A cheap gout pill may prevent heart attacks and strokes, and doctors may not be prescribing enough of it.
That is the implication of a large new study published in JAMA Internal Medicine, which followed more than 109,000 gout patients in the UK over 14 years and found that those who lowered their uric acid sufficiently on allopurinol, the most common gout drug, had fewer major cardiovascular events than those who did not. The overall result was modest: a 9% reduction in heart attack, stroke, and cardiovascular death. But the numbers tell a different story when you look at how deeply patients lowered their uric acid. Patients who hit a serum urate level below 5 milligrams per deciliter, deeper than the current guideline target, saw their risk drop by 23%. The gradient is real, and it raises an uncomfortable question: are guidelines telling doctors to prescribe too little?
Gout is caused by uric acid crystals depositing in joints, triggering sudden and excruciating inflammation. It affects roughly 1 in 40 adults across the UK and EU and is associated with elevated cardiovascular risk, according to EurekAlert. The connection is not incidental. High uric acid appears to contribute to vascular inflammation, and gout patients face roughly double the heart attack risk of similar patients without the condition. Allopurinol works by blocking uric acid production at its source. The standard target, set by major clinical guidelines, is to reduce serum urate below 6 mg/dL, enough to dissolve existing crystals and prevent new flares.
The JAMA Internal Medicine study, led by Edoardo Cipolletta and colleagues under Prof. Abhishek at the University of Nottingham, used an emulated target trial framework with data from the Clinical Practice Research Datalink Aurum, following patients from 2007 to 2021. Of the 109,504 patients newly prescribed urate-lowering therapy, only 27.3% reached the guideline target within 12 months. Among those who did, getting their serum urate below 6 mg/dL, the hazard ratio for major adverse cardiovascular events was 0.91 compared to patients who never hit target. Modest, but real.
The dose-response data are what make this more than a footnote. Patients who achieved a lower serum urate target of less than 5 mg/dL had a weighted hazard ratio of 0.77, a substantially larger risk reduction, with a survival difference of 2.6 percentage points at five years. That gradient (the deeper you lower it, the more cardiovascular protection you get) is the finding the researchers emphasized. "This is the first study to find that medicines such as allopurinol that are used to treat gout reduce the risk of heart attack and stroke if they are taken at the right dose", Abhishek said in a statement.
The important caveat is that this is not a randomized trial. The study is observational, using methods designed to emulate a trial, but residual confounding cannot be ruled out. Patients who achieve lower serum urate may differ from those who do not in ways the study cannot fully measure, including overall health behaviors and adherence to other medications. Randomized data would settle the question; none yet exist.

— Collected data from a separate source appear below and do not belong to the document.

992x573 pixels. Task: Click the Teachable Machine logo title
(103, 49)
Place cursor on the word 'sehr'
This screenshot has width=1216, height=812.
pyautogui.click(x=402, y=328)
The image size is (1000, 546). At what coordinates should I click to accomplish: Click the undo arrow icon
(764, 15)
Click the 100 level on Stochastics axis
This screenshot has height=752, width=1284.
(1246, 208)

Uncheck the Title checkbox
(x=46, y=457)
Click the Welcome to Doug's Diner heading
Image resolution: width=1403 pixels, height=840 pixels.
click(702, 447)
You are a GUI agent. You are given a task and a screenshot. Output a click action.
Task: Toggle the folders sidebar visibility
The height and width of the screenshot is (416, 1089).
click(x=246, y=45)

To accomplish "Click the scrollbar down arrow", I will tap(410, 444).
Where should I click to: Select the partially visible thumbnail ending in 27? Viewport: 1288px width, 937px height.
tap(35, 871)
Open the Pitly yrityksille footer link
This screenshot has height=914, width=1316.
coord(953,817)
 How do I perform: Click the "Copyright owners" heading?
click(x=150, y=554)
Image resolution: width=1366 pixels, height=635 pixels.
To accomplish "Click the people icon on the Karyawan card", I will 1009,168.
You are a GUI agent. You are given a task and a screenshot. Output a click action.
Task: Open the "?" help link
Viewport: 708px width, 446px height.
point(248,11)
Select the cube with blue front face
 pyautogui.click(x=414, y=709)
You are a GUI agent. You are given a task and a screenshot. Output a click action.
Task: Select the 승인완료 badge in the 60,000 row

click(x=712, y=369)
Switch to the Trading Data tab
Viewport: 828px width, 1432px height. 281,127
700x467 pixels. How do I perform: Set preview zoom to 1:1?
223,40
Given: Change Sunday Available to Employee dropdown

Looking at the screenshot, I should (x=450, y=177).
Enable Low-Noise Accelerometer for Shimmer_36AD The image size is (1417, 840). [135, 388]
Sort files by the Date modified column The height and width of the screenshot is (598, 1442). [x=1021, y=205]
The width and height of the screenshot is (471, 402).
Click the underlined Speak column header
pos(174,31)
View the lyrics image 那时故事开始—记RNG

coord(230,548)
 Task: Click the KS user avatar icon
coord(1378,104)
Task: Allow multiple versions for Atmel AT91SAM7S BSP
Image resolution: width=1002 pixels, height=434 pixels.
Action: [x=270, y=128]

The implications, if the finding holds, are large. Allopurinol is cheap. A month's supply costs roughly $4 to $15 without insurance in the US and has been generic for decades. Repurposing it as a cardiovascular intervention would require a large, costly randomized trial, and no such trial is currently funded or announced. The path from observational data to clinical guideline change typically takes years and requires replication. But the biological plausibility is there: uric acid drives vascular inflammation, and allopurinol has shown mixed but occasionally positive results in prior cardiovascular trials, particularly at higher doses. A 2020 paper in Annals of the Rheumatic Diseases noted that earlier trials may have used doses too low to detect benefit, consistent with what the new data suggest.
For founders and investors in cardiovascular or metabolic disease, the study is a reminder that the most commercially interesting drugs are not always the newest or most expensive. A generic that works better at higher doses, if validated, could be prescribed to millions of patients who currently receive inadequate doses and never reach target. That is a significant undertreatment problem, and an equally significant commercial opportunity for whoever funds the definitive trial.
The harder question is why so few patients hit target in the first place. Reaching serum urate below 6 mg/dL requires dose titration, monitoring, and patience. Many patients never get there. The new data suggest that failing to titrate aggressively enough may mean failing to capture the cardiovascular benefit entirely. If future trials confirm the dose-response, guideline committees will face pressure to revisit the targets, and prescribers will need to accept that more aggressive urate lowering is not just about joint pain, but about the heart.